--- DATA SUPPLIED Enclosed Below ---
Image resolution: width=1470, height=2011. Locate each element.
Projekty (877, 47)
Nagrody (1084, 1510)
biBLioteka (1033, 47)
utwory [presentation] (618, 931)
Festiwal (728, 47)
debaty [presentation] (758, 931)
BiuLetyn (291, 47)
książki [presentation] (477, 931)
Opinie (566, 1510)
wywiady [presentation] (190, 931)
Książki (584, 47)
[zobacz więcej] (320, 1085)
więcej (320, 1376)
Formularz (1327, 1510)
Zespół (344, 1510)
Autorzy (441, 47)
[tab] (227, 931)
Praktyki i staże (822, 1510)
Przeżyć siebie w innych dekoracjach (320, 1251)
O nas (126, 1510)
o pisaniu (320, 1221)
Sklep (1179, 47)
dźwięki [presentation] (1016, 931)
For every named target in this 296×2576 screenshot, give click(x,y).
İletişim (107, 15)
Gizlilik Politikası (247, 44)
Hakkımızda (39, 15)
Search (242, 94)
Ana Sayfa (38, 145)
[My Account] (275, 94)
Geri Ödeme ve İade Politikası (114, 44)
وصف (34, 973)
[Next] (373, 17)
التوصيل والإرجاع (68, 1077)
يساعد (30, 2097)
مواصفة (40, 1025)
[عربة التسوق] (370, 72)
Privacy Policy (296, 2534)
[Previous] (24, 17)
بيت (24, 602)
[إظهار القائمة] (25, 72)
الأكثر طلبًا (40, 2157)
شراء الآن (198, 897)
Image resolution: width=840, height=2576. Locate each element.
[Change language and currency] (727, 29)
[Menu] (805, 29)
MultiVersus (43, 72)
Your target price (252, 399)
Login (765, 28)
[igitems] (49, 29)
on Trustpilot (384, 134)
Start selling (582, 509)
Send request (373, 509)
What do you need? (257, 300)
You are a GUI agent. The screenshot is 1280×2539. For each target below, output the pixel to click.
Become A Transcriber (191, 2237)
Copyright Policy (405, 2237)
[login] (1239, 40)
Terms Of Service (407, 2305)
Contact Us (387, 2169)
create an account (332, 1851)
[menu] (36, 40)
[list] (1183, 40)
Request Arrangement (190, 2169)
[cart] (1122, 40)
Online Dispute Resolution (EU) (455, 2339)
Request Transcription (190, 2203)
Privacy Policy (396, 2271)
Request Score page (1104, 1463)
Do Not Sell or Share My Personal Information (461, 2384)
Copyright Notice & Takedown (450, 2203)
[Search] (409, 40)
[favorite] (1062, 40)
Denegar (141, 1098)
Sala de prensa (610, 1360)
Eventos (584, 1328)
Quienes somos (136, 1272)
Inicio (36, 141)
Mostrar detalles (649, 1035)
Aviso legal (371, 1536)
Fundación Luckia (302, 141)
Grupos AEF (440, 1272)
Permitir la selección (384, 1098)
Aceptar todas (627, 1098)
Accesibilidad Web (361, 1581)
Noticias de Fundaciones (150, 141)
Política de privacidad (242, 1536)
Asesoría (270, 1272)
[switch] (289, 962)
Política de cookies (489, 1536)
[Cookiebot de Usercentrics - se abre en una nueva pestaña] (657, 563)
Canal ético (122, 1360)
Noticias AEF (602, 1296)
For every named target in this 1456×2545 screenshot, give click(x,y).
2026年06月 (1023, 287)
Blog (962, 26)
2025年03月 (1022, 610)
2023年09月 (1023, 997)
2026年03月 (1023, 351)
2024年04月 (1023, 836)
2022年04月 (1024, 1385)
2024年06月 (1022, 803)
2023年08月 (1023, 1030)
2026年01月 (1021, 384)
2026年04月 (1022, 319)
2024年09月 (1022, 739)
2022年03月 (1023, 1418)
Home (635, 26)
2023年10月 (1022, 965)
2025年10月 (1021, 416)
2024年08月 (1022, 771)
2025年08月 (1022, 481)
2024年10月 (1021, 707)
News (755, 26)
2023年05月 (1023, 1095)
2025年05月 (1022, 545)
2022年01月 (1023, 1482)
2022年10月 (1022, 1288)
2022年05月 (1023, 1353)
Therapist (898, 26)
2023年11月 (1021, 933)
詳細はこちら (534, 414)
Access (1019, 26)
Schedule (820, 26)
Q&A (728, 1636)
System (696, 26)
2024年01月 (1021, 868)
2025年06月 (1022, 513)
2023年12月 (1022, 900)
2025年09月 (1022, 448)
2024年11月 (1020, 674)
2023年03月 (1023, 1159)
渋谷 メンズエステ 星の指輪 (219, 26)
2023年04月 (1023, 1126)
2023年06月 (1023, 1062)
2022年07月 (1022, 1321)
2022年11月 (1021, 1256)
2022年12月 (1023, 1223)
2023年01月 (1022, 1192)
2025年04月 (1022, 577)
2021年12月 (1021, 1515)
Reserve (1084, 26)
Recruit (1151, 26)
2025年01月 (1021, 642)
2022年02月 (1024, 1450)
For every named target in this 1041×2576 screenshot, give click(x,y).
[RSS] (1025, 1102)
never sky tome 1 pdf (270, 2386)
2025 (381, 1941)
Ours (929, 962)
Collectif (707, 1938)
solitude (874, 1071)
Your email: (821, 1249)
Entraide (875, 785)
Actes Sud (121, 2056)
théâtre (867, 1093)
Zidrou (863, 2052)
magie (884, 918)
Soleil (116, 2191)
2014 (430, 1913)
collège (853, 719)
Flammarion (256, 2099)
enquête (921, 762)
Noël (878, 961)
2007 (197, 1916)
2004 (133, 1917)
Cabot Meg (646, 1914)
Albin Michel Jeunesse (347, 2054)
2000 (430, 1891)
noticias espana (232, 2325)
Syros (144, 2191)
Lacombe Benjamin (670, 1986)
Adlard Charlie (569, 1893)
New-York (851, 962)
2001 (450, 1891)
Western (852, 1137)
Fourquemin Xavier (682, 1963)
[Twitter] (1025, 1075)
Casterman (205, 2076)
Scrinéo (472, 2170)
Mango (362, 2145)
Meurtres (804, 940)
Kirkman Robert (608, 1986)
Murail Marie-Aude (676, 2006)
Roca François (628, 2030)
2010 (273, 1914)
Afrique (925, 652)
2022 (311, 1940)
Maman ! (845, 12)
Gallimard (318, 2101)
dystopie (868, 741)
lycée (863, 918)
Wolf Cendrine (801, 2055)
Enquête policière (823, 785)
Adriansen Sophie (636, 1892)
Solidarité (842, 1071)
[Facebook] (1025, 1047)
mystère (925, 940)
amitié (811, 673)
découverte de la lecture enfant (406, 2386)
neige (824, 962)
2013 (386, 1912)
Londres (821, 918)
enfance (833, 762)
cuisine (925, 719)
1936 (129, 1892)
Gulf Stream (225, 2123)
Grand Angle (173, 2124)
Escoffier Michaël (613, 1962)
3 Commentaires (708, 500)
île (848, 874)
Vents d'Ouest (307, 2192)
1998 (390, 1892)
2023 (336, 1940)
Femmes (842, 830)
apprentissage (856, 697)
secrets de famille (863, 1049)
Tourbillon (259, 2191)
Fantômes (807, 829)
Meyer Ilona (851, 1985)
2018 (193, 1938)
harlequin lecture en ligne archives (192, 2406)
--- End of Enclosed DATA SUPPLIED ---
EXERCISE - The expected result is an exact transcription of the lines from the one containing "Femmes (842, 830)" through the end of the records above; please include both ends.

OUTPUT OF THE EXERCISE -
Femmes (842, 830)
apprentissage (856, 697)
secrets de famille (863, 1049)
Tourbillon (259, 2191)
Fantômes (807, 829)
Meyer Ilona (851, 1985)
2018 (193, 1938)
harlequin lecture en ligne archives (192, 2406)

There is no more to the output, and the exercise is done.